Limiting PARP-7 protein could slow ovarian cancer growth

The PARP-7 protein modifies many other proteins, some of which drive cancer progression by altering the shape of cells and how they grow and move.

Microscopy image showing the α-tubulin (red) and nucleus (blue) of ovarian cancer cells lacking the PARP-7 protein. Image credit: Sridevi Challa (CC BY 4.0)

Cancer is a complex illness where changes inside healthy cells causes them to grow and reproduce rapidly. Specialized proteins called enzymes – which regulate chemical reactions in the cell – often help cancer develop and spread through the body. One such enzyme called PARP-7 labels other proteins by attaching a chemical group which changes their behavior. However, it was unknown which proteins PARP-7 modifies and how this tag alters the actions of these proteins.

To investigate this, Parsons, Challa, Gibson et al. developed a method to find and identify the proteins labelled by PARP-7 in ovarian cancer cells taken from patients and cultured in the laboratory. This revealed that PARP-7 labels hundreds of different proteins, including adhesion proteins which affect the connections between cells and cytoskeletal proteins which regulate a cell’s shape and how it moves.

One of the cytoskeletal proteins modified by PARP-7 is α-tubulin, which joins together with other tubulins to form long, tube-like structures known as microtubules. Parsons et al. found that when α-tubulin is labelled by PARP-7, it creates unstable microtubules that alter how the cancer cells grow and move. They discovered that depleting PARP-7 or mutating the sites where it modifies α-tubulin increased the stability of microtubules and slowed the growth of ovarian cancer cells.
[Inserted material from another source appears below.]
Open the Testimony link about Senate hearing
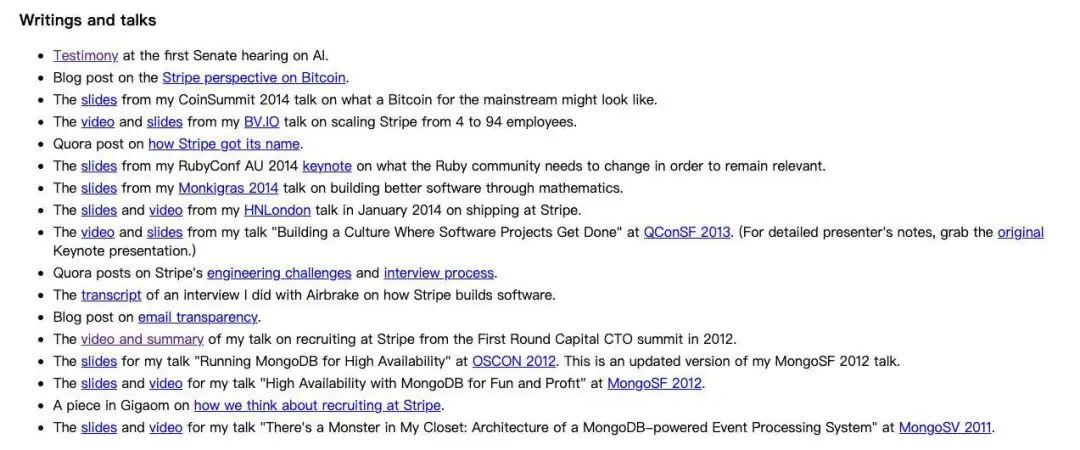click(85, 56)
Ovarian cancer is the fifth leading cause of cancer-related deaths among women in the United States. A new drug which suppresses the activity of PARP-7 has recently been developed, and this drug could potentially be used to treat ovarian cancer patients with high levels of PARP-7. Clinical trials are ongoing to see how this drug affects the behavior of cancer cells in patients.